Рита и Ватсон заняли места в глубоких креслах. Неожиданно они открыли, что кофе в термосе, стоящем на баре, вполне даже ничего, а закуски приготовлены из довоенных деликатесов.
— Рекомендую новинки, — склонился над ними хозяин. — «Касабланка» с Хемфри Богартом. Совершеннейший шлягер. Этот фильм, — прибавил он сценическим шепотом, — войдет в историю кинематографии!
— А вот что-нибудь такое, что позволило бы забыть о войне? — спросила Рита.
— Ну конечно же, фройляйн. Ведь именно для этого я здесь и есть. — Он склонился над полкой с катушками кинопленки. — Вот, «Вне закона», фильм с Джейн Рассел, снятый эксцентричным миллионером Говардом Хьюзом. Та полная версия, которой мы располагаем, запрещена даже в США! Слишком много секса.
— О! Это может быть любопытно.
— Ну а романтическая любовь? — подтрунил над девушкой Ватсон.
Рита рассмеялась, качая головой, после чего положила руку поляку на плечо. Но у владельца имелось кое-что, что могло бы их помирить.
— «Одержимость» Лукино Висконти[50]. В отличие от других, фильм даже разрешен к показу. Только в наших публичных кинотеатрах вы его не увидите.
— Так ведь у нас и публичных кинотеатров уже нет… — ответила ему девушка.

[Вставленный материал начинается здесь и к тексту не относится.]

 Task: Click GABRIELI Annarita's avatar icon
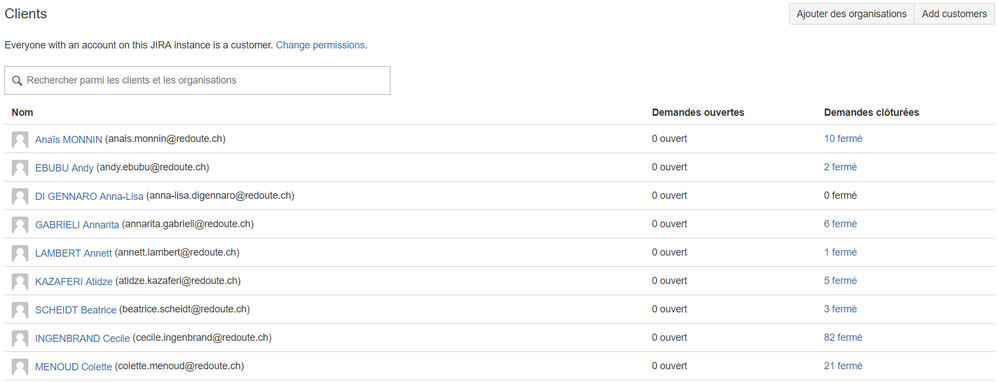coord(20,225)
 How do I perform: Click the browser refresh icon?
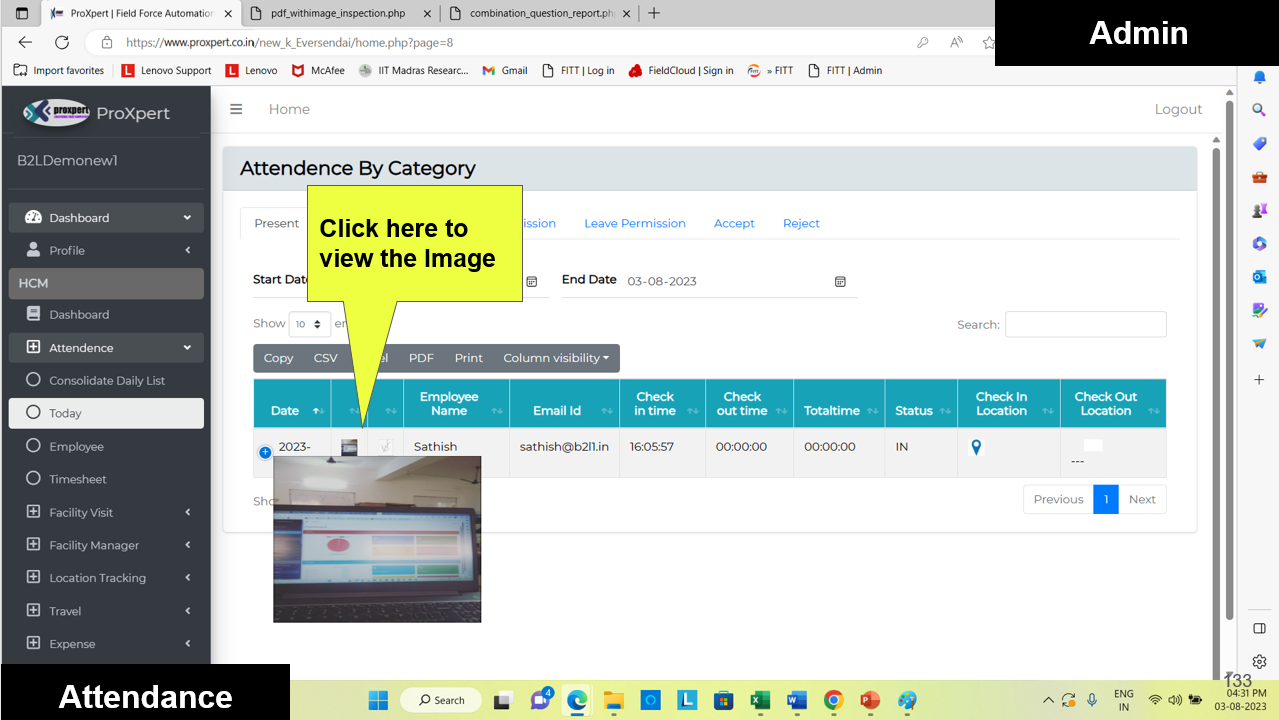pyautogui.click(x=62, y=42)
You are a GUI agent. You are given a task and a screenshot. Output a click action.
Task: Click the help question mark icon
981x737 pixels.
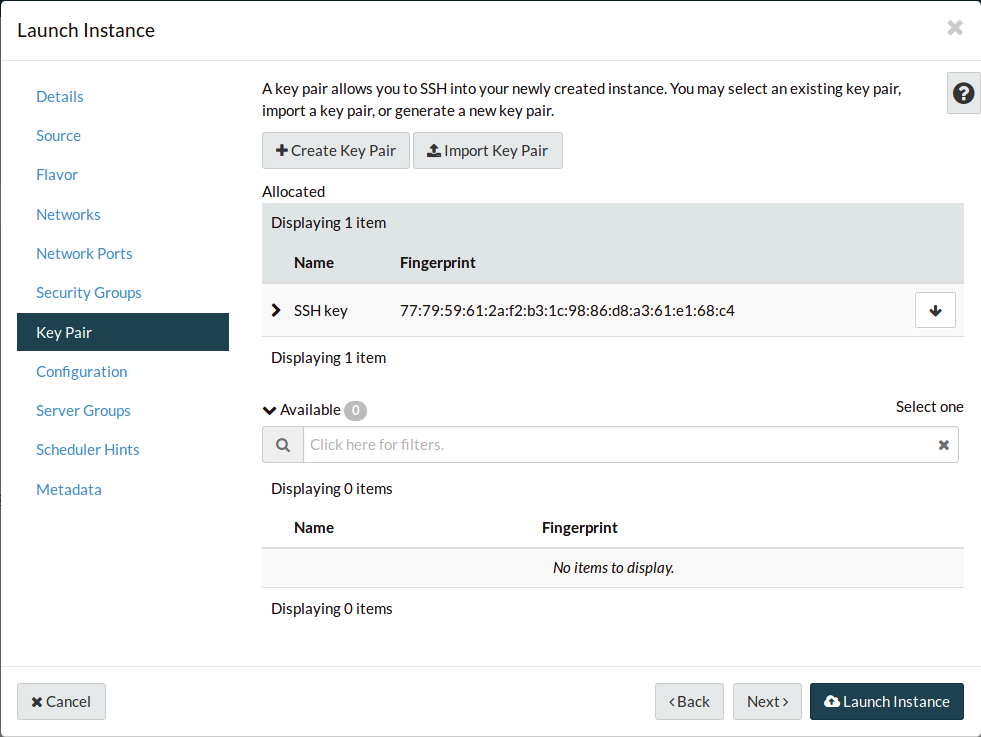coord(963,93)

— В том-то и оно, В том-то и оно, моя дорогая. Спрос есть, а предложения нет, рынок же этого терпеть не может. Потому-то рынок и создал меня!
— А что здесь люди смотрят здесь чаще всего?
— Ой, по-разному. Если быть откровенным, то очень часто выбирают бьющие по нервам сцены, вырезанные из полицейских материалов. Убийства, насилия, иногда — казни.
— А запусти нам что-нибудь по-настоящему крепкое, — перебил его Шильке. — Запрещенные материалы.